20代から自然に筋肉が減っていく
人の筋肉は、20歳頃までは意識的に運動をしなくてもどんどん増えてくれます。
そのうえ、学生生活で定期的に行う運動や部活・通学など、筋肉がより発達する要因がたくさんあります。
しかし、20〜30代をピークに筋肉量は徐々に減っていくということがわかっています。
40歳からは10年で10%以上、70代からは10年で15%以上も減少します。
これは、単純に運動する機会が減るからというだけではなく、身体の自然現象とも呼ぶべきことであって、ごく健康な人にも起こる現象です。

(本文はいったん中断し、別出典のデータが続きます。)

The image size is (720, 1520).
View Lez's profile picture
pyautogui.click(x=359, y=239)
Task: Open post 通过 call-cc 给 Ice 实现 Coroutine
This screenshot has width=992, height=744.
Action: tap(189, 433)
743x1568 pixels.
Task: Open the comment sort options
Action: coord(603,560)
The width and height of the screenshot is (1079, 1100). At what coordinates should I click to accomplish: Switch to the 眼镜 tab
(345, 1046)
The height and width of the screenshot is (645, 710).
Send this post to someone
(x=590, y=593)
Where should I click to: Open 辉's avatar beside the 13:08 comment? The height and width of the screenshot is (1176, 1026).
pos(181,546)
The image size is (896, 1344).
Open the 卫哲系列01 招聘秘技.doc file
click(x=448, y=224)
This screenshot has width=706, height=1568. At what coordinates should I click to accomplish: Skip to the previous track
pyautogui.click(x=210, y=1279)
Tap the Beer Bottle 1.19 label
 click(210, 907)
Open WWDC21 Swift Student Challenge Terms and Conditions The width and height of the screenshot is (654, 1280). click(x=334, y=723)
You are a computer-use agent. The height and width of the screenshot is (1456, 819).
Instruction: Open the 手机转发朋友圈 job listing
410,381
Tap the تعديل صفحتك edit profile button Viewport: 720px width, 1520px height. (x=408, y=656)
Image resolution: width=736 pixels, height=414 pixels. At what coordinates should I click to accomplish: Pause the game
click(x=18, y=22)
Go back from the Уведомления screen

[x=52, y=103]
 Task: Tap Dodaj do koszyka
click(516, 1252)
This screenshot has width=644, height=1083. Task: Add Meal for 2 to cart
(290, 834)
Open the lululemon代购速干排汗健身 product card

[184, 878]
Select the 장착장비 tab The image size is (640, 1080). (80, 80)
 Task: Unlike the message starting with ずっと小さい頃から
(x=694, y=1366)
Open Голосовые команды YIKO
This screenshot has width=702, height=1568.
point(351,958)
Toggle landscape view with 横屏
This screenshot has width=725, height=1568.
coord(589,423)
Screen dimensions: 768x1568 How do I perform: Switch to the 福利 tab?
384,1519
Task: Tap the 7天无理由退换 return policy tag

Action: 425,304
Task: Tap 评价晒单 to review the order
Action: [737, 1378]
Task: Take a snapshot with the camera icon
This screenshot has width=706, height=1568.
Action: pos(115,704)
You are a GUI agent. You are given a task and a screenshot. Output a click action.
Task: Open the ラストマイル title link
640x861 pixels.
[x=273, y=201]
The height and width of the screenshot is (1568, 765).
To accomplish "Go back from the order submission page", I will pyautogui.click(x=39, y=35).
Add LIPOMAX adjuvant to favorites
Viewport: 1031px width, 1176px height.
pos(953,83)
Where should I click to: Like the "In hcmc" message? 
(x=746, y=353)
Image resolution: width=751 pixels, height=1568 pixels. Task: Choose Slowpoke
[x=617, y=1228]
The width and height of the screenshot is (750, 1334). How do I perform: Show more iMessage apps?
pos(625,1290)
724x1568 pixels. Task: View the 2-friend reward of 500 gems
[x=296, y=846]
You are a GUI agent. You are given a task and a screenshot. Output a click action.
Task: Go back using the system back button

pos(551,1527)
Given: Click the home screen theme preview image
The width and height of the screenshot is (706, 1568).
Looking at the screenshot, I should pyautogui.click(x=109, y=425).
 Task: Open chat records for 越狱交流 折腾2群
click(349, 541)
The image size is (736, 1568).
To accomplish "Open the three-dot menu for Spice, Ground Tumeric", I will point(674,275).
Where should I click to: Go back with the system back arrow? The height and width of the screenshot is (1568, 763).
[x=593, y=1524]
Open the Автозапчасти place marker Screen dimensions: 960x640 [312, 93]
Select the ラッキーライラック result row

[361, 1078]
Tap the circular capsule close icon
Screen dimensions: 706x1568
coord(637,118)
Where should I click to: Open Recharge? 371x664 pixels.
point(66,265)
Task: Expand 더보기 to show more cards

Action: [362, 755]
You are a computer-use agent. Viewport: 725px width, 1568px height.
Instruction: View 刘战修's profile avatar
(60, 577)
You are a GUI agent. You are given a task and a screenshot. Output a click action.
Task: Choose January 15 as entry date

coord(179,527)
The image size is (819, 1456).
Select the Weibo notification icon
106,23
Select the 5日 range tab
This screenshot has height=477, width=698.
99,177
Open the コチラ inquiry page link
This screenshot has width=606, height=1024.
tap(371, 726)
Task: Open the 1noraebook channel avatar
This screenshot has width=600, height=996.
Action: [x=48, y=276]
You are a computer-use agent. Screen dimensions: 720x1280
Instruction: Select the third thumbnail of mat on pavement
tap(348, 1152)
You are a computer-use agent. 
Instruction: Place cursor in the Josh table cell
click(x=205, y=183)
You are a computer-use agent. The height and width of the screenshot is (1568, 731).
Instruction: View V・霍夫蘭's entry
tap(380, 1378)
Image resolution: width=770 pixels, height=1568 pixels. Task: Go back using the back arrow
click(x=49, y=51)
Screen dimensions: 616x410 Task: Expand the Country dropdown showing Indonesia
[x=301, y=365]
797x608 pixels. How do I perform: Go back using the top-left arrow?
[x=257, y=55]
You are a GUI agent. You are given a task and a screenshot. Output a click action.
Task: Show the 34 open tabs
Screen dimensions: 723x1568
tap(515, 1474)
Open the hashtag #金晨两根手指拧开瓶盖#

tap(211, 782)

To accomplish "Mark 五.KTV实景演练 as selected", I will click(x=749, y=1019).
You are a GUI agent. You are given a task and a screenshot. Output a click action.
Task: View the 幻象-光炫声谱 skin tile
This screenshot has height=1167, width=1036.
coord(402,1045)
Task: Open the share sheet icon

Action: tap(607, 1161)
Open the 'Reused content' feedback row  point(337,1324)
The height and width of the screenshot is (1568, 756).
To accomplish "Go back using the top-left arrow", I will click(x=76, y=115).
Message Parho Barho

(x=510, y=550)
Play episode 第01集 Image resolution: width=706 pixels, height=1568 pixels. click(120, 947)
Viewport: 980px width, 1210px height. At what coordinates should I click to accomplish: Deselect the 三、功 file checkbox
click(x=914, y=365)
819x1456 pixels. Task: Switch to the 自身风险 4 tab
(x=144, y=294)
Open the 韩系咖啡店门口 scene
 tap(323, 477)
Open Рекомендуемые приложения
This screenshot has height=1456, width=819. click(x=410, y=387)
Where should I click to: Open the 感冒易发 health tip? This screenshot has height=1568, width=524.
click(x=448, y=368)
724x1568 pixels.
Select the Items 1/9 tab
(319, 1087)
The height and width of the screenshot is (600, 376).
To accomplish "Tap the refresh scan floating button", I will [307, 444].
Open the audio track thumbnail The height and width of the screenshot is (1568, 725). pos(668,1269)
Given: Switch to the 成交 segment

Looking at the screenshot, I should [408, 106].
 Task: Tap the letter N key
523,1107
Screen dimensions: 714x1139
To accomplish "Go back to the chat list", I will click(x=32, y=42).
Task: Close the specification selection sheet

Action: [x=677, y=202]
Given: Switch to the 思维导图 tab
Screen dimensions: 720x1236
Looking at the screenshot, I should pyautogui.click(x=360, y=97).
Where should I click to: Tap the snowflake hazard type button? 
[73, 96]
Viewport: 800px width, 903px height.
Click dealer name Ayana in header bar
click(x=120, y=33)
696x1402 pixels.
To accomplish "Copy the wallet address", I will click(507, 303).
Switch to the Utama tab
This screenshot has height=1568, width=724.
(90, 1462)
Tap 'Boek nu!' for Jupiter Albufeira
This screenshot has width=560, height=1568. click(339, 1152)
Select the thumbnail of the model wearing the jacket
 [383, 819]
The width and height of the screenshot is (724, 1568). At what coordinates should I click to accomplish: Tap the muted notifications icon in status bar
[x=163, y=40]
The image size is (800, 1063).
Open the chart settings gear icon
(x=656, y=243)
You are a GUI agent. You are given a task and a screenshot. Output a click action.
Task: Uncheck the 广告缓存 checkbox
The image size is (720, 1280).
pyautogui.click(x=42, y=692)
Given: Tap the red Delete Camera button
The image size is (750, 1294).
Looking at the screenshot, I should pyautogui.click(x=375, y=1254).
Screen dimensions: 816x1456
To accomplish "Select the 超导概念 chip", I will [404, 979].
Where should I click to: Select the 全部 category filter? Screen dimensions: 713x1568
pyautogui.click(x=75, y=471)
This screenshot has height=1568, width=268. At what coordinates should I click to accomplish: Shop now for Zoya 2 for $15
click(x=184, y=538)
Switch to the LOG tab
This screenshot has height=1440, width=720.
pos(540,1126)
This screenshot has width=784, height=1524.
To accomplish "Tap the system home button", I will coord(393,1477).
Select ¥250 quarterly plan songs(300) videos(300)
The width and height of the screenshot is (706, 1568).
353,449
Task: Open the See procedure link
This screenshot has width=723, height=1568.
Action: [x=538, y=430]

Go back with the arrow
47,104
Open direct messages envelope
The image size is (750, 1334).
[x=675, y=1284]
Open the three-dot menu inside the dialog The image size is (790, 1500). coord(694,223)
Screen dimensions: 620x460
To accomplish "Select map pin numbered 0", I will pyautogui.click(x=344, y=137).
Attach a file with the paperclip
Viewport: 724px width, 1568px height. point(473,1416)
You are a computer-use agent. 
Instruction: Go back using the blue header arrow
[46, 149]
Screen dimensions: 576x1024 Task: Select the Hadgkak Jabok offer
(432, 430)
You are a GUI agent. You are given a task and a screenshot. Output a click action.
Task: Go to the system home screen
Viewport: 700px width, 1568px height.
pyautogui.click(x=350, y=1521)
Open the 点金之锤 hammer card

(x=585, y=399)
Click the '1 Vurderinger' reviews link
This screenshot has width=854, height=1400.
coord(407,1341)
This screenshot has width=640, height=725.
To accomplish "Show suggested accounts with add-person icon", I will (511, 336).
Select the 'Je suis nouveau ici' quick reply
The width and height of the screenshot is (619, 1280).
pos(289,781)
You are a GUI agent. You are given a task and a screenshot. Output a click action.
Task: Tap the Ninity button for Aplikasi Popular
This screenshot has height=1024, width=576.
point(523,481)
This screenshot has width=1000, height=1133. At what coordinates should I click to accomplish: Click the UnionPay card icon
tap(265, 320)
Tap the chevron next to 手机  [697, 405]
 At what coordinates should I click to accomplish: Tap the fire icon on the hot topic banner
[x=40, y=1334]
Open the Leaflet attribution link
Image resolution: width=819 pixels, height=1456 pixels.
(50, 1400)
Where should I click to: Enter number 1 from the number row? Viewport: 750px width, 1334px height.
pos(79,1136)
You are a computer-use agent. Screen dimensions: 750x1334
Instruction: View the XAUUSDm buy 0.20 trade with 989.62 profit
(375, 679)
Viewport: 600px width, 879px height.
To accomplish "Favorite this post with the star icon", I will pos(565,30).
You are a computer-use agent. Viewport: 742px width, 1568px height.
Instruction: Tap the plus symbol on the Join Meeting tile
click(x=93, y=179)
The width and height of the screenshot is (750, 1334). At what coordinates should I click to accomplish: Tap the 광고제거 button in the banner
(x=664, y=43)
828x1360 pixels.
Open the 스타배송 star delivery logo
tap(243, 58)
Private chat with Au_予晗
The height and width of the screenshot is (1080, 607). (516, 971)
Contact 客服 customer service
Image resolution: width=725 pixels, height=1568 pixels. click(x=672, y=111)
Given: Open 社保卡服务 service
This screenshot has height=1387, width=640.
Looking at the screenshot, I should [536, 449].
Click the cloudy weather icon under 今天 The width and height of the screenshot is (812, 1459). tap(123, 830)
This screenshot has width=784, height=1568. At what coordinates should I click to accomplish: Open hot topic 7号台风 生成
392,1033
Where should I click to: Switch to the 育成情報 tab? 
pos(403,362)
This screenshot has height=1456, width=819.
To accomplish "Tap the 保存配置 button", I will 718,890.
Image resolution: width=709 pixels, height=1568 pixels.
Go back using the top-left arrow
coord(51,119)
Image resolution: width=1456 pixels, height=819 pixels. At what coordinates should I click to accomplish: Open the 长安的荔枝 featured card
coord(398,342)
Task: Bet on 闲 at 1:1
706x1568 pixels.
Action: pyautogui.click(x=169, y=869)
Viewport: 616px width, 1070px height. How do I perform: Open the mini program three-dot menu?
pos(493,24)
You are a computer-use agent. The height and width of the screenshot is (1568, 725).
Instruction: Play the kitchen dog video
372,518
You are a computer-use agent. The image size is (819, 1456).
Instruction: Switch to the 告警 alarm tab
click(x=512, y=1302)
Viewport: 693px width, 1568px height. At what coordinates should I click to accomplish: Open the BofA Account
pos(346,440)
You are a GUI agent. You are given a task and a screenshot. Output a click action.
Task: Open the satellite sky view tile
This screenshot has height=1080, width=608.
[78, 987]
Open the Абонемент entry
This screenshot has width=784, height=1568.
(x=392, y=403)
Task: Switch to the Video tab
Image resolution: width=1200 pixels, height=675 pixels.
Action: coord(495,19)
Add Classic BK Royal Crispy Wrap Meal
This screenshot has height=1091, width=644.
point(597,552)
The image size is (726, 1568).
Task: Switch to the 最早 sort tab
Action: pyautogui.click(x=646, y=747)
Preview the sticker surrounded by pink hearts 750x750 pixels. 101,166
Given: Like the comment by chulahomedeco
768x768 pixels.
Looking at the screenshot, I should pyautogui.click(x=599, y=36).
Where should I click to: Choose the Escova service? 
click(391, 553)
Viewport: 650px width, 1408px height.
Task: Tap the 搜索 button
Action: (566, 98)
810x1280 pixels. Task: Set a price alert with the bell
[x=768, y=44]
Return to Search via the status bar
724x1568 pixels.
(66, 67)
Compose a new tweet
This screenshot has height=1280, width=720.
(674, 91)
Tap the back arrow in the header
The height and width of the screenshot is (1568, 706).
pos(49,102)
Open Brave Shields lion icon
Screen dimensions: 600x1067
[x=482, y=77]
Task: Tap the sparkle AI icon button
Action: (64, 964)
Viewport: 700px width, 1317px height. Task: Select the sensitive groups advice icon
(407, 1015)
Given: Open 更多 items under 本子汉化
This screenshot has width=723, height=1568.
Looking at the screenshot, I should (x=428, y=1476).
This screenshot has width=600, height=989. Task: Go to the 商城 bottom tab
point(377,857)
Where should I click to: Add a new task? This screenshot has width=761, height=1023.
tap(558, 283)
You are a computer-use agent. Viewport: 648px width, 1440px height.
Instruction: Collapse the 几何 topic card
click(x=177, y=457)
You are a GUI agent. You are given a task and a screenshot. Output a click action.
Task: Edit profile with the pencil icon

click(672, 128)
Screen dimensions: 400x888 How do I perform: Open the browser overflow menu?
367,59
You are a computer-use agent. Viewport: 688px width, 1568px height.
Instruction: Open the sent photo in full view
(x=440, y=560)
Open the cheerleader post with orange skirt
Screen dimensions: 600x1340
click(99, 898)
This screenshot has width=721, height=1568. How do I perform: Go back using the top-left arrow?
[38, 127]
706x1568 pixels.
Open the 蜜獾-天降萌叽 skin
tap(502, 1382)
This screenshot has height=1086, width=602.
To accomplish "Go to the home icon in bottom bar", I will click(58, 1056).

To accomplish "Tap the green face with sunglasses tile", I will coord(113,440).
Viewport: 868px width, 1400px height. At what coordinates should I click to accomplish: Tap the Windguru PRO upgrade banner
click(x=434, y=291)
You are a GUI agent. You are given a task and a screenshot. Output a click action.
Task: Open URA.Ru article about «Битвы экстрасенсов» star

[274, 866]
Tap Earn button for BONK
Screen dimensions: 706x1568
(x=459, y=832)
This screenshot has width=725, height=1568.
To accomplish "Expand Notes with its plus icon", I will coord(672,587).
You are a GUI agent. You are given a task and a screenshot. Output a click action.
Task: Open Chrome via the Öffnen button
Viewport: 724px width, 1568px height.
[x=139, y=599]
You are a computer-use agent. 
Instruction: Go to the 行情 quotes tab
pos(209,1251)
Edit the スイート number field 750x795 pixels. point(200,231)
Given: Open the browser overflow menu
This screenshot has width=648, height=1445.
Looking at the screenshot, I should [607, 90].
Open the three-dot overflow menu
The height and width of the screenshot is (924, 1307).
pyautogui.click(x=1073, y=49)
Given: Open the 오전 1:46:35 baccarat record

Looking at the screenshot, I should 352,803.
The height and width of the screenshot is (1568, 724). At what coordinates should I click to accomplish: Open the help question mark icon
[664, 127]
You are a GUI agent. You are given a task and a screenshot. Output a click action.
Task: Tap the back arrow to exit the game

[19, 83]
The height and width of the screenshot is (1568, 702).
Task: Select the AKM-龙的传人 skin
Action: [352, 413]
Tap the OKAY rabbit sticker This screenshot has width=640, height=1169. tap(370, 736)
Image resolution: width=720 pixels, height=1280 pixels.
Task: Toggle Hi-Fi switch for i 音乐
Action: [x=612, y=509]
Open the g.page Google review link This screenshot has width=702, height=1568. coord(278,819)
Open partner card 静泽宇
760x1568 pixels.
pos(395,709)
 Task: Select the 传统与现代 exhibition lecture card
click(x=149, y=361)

筋肉量が減っていくということは、1日の消費エネルギーの6〜7割を占めている基礎代謝が減っていくことになるので、40代でも20代の頃と同じ量を食べれば、当然太りやすくなります。

さらに、筋肉には、糖を取り込んで貯蔵する役割があります。
筋肉が減少するとその許容量も比例して低下し、余った糖質で体脂肪が作られやすくなります。
このことが、20代を過ぎると太る人が急増する理由です。

もちろん、運動する機会が減る・社会人になってお酒を飲む機会が増えるなど、他にも太り始める要素はたくさんありますが、20代を過ぎたら身体が変化しているということを自覚して、意識的に階段を使ったり、少し先の駅まで歩いたりという地道な努力が必要になってくるのです。